**Your assignment**
Return verbatim every line from the first line of the data below to the line that contains "Task: Enable the", inclusive, and no further.

%%

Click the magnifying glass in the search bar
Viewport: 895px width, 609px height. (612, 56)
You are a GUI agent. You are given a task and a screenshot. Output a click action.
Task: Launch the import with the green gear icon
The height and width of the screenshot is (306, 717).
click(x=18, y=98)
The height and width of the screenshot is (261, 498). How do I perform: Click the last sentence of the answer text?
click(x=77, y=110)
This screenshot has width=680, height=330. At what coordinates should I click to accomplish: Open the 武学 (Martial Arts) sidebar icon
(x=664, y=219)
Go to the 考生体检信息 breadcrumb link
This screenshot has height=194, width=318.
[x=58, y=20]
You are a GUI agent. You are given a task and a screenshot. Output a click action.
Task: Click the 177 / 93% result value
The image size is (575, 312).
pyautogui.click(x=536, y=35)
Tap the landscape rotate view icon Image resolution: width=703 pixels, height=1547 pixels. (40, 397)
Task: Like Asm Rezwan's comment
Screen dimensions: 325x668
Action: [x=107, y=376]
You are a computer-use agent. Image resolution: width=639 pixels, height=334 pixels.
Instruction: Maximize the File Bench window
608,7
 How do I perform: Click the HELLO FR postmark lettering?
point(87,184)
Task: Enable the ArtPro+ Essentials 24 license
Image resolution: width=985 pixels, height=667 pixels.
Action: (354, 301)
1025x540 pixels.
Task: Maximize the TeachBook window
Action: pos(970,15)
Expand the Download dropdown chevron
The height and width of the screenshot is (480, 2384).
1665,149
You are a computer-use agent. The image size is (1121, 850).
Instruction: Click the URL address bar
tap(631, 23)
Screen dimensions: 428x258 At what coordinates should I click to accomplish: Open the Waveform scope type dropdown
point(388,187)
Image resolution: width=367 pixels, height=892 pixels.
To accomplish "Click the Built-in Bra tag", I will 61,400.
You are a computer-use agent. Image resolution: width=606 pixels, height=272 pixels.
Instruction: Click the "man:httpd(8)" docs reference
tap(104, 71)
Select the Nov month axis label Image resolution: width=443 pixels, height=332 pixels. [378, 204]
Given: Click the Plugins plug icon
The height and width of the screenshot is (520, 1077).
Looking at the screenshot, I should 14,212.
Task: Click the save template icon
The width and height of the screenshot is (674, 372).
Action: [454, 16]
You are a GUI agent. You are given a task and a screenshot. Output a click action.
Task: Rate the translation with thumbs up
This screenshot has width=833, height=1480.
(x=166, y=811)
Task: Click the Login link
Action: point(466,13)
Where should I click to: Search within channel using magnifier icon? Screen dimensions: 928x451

%%

**Task answer**
Click the magnifying glass in the search bar
Viewport: 895px width, 609px height. (612, 56)
You are a GUI agent. You are given a task and a screenshot. Output a click action.
Task: Launch the import with the green gear icon
The height and width of the screenshot is (306, 717).
click(x=18, y=98)
The height and width of the screenshot is (261, 498). How do I perform: Click the last sentence of the answer text?
click(x=77, y=110)
This screenshot has width=680, height=330. At what coordinates should I click to accomplish: Open the 武学 (Martial Arts) sidebar icon
(x=664, y=219)
Go to the 考生体检信息 breadcrumb link
This screenshot has height=194, width=318.
[x=58, y=20]
You are a GUI agent. You are given a task and a screenshot. Output a click action.
Task: Click the 177 / 93% result value
The image size is (575, 312).
pyautogui.click(x=536, y=35)
Tap the landscape rotate view icon Image resolution: width=703 pixels, height=1547 pixels. (40, 397)
Task: Like Asm Rezwan's comment
Screen dimensions: 325x668
Action: [x=107, y=376]
You are a computer-use agent. Image resolution: width=639 pixels, height=334 pixels.
Instruction: Maximize the File Bench window
608,7
 How do I perform: Click the HELLO FR postmark lettering?
point(87,184)
Task: Enable the ArtPro+ Essentials 24 license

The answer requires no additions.